April 15, 2004
A Flash of Insight into Visual Processing
Howard Hughes Medical Institute scientists at The Salk Institute
have discovered a new class of optical illusion that they have studied
in detail to show that humans use both the timing and spatial context
of a visual stimulus to judge brightness.
The researchers said the discovery of the illusion, which they call
the “temporal context effect,” suggests that the human
brain has separate, parallel circuitry to process brightness. One
circuit pathway adapts to a stimulus that is constant in intensity,
while the other assigns a brightness to an object and does not adapt,
they said. The researchers said their findings offer an experimental
approach for teasing out new information about how the brain processes
information about an object's brightness.

“The question is how the brain integrates flash intensity and duration to produce a brightness.”
Terrence J. Sejnowski
The researchers, led by Howard Hughes Medical Institute investigator
Terrence
J. Sejnowski, published their findings in the April 15, 2004, issue
of the journal Nature. Sejnowski and his colleagues at The Salk
Institute for Biological Studies collaborated on the studies with
researchers from the University of Texas and the University of
California, San Diego.
According to Sejnowski, previous work in the field, some of which
was done in his laboratory, had concentrated on the influence of the
spatial context in people's judgment of the brightness of an object.
Prior to the new studies it was known, for example, that a flash of
brief duration looks dimmer than a physically identical flash of longer
duration when the two flashes started at the same time.
“No one had ever compared a brief and a long flash that ended
at the same time, so it wasn't clear which would be brighter,”
Sejnowski said. “The question is how the brain integrates flash
intensity and duration to produce a brightness, which is the perception
of intensity.”
In their experiments, the researchers presented subjects with two
flashes of light — one brief and one long. They asked the subjects to
report on which flash appeared brighter. When both short and long
flashes began at the same time, the subjects in the study reported that
the brief flash looked dimmer. But when the flashes ended at the same
time, the brief flash looked brighter, according to the subjects.

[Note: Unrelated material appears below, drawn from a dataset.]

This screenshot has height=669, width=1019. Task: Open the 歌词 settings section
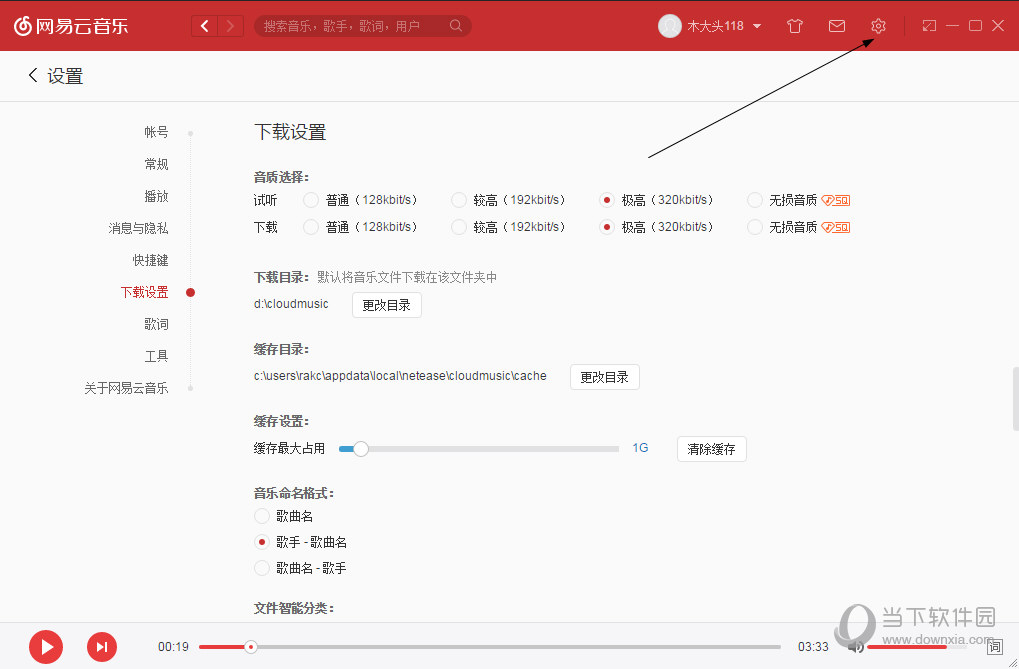[157, 323]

“It's a very dramatic percept, in the sense that you don't
have to average a lot of trials to see the effect,” said
Sejnowski. “You see it on the first try, which means it's a big
effect and not a small one.
“And that immediately tells you that there's something funny
going on, because how could it be that just moving the timing of the
short flash relative to the long one influences your judgment of the
brightness? There must be something odd going on having to do with the
representation of the long one.”
In additional experiments with various arrangements of flashes and
variations in the long flash, the researchers confirmed that it was
specifically the brightness of the brief flash that subjects were
perceiving as changing with temporal context — rather than some change
in perception of the long flash.
The researchers found that the effect was due to higher visual
processing in the brain and not at the level of the retina or initial
visual processing. They confirmed this by presenting the brief flash to
one eye and the long flash to the other. Subjects still reported seeing
the effect. This information suggested that the effect must occur in
the primary visual cortex or later, beyond where binocular information
from the two eyes converges in processing, said Sejnowski. Also, the
researchers performed experiments indicating that the effect was not
due to shifts in the subjects' attention from one flash to another.

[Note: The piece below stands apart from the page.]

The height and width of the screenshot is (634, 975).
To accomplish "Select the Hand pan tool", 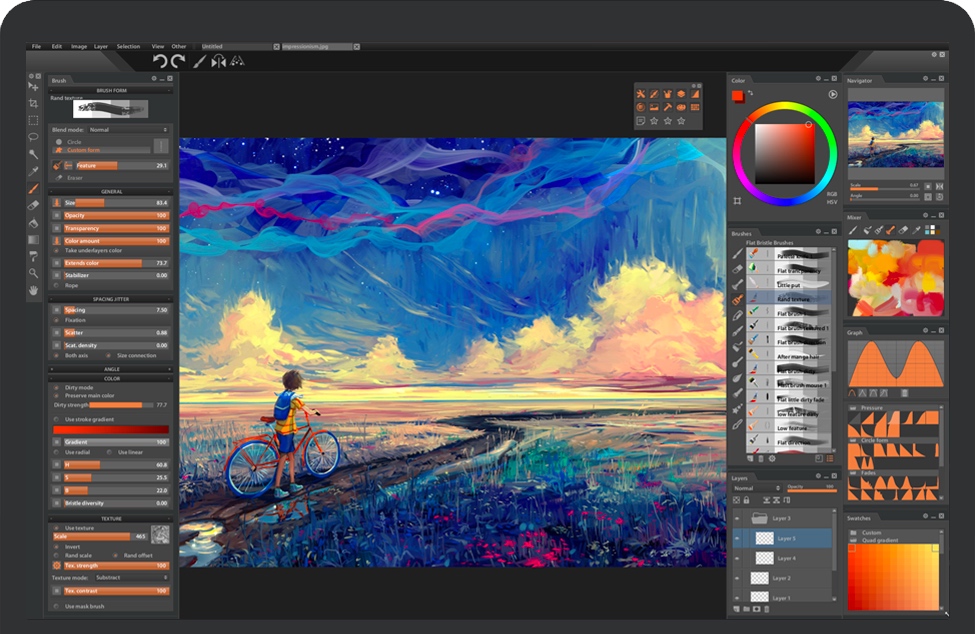I will [33, 289].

“These findings will help us to understand more about the
cortical representation of brightness,” said Sejnowski.
“It's known that many neurons in the cortex respond vigorously at
the onset of a stimulus and then adapt down to a lower rate of firing.
One possible explanation is that somewhere in the circuitry there is a
trace of the original absolute representation of intensity despite the
fact that the firing rates of the neurons are adapting.
“People are still very sensitive to whether a stimulus is
changing up or down. So, you have to come up with some explanation in
which there are two different channels involved — one channel that
gives you the percept of a stimulus that does not change in brightness
and another channel that adapts to a constant stimulus. And somehow,
the brief stimulus is compared with the adapting channel. Our
experiments are able to probe those two channels.”
Sejnowski and his colleagues will next turn their human studies to
exploring more complex patterns of stimuli to delve deeper into the
phenomenon of the temporal context effect. He said that experimental
neurophysiologists in other laboratories would begin
electrophysiological studies to attempt to trace neuronal circuitry to
distinguish the two processing pathways.
In general, said Sejnowski, these kinds of studies will bring a new
understanding of the role of time-dependence on visual processing in
the brain. “I think we know the least about how time is
represented in the visual system,” he said. “How does our
impression of the world change when we're making comparisons in time as
well as in space? Studying the perception of moving objects can't
distinguish the two kinds of effects, since the objects are moving in
both time and space. However, our experiments enable us to sort out the
differences in processing in space and in time,” he said.